Problem requirements: Rewrite everything from the line containing "Describe the element at coordinates (726, 191)" down to the line containing "center [767, 146]." as a two-column CSV with the headers request and answer, one row per request. Put each in a single quoted field and turn any line breaks into spaces.

++++ Data to use

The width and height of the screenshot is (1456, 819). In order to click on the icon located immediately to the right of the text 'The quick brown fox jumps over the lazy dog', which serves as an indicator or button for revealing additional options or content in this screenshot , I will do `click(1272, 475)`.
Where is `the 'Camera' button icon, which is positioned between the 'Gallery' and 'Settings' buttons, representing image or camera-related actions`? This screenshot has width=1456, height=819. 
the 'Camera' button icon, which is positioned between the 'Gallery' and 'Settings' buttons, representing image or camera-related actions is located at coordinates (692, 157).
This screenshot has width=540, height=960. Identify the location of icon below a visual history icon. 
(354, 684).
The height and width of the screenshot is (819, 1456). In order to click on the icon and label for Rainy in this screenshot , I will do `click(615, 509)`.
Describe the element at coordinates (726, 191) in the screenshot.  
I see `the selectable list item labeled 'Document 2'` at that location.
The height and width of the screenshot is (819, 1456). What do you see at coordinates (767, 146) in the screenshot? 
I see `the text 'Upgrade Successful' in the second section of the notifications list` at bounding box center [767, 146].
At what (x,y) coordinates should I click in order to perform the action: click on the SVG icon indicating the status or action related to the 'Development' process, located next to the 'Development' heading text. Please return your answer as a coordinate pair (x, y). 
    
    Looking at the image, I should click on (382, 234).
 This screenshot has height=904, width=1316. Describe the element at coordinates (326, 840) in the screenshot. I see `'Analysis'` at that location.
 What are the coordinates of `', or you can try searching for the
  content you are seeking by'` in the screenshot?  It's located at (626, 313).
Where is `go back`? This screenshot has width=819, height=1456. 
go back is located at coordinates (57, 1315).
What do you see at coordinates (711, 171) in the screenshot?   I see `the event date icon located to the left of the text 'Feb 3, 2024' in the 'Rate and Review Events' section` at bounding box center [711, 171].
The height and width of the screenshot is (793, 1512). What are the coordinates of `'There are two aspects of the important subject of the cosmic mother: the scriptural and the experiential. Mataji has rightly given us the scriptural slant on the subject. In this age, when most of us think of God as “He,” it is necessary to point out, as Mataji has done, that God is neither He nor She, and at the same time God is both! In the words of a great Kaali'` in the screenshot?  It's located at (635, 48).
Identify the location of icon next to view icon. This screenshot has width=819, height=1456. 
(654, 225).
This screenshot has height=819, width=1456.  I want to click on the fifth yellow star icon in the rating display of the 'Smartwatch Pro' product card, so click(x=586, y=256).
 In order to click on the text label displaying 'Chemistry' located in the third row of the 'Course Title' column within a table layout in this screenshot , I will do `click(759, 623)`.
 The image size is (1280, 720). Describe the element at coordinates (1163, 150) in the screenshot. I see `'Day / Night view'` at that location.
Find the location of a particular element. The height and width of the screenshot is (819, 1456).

++++++++

Final answer:
request,answer
"Describe the element at coordinates (726, 191) in the screenshot.","I see `the selectable list item labeled 'Document 2'` at that location."
"The height and width of the screenshot is (819, 1456). What do you see at coordinates (767, 146) in the screenshot?","I see `the text 'Upgrade Successful' in the second section of the notifications list` at bounding box center [767, 146]."